Shaking his head, Knox pushed the blankets off his legs. “No, if you’re going to go fight some cocky Trib, there’s no way I’m missing it. Are you going to do it in a veil, though?”

Lia looked down at herself, the light travel leathers and comfortable trousers Noa had been absolutely certain were too plain starkly contrasting to the floaty veil. “I need Calsta to be with me,” she whispered.

“Why?” Knox reached out to pick up her sword from the ground but then didn’t touch it, staring at the length of the blade with a grim sort of revulsion. “You aren’t wearing gloves, and you hugged me just now. We both know oaths take time, and you’re still diminished far below that veil. Plus, you hate wearing it.”

“Because Tual has my sister, Knox.” Lia leaned forward to pick up the sword herself. “It doesn’t matter how much I hate wearing a veil. I need Calsta. I’ll need everything she can give me to face him. You were too hurt to see—”
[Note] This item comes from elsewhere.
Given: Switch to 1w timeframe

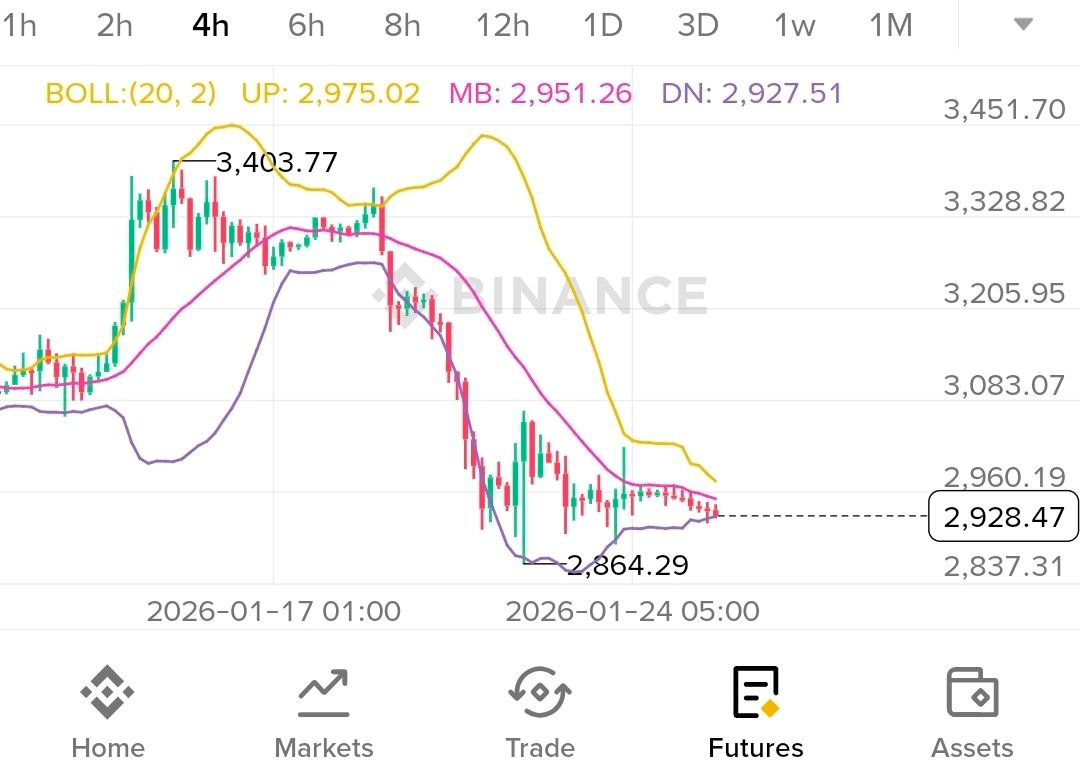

Knox flinched, his hand going to the bandaging again. Maybe he had seen some of it. “You can do whatever you want.” He reached out to touch her arm. “We both know Calsta doesn’t see oaths as penance. She doesn’t exchange pain for power, so torturing yourself isn’t going to make anything go faster.”

Frustration erupted inside Lia like an army of ants. “I have to do something, Knox. I have to fight. Wearing this…” She tugged the end of the veil.

“You don’t have to explain yourself to me,” Knox said quietly when she trailed off. He had always been quiet, but it was a different sort of quiet now—one that didn’t wait. He was not quite the boy she’d grown up with. Lia didn’t like the idea of him changing, though she’d changed enough for the both of them. He looked up at her. “You want to fight? Let’s fight.”

“You just woke up.”

“I’m fine.” He held out a hand for her to pull him up. “You’re not fine. Let’s do this, you and me.”

“You and me?” Lia’s insides melted, tears pricking in her eyes because Knox knew her. He knew.

“Like old times.”

It was the wrong thing to do, helping Knox up from the ground. Like Mateo had said that day they looked at the painting of the nameless god and Calsta reaching for each other: it was not who you were or which god chose you, it was what you chose. She knew it was wrong to lead Knox out of the tent toward the dry bit of ground the Trib used to spar. She knew he was sick, knew Anwei was worried something inside him would snap, and then Knox would be gone.

But Anwei wasn’t here.

He seemed normal. Familiar. The one person who knew Lia before she’d followed a shapeshifter and gotten her whole family killed. Lia needed familiar.

She needed her sword.

So, when Knox followed her out of the tent, she didn’t argue.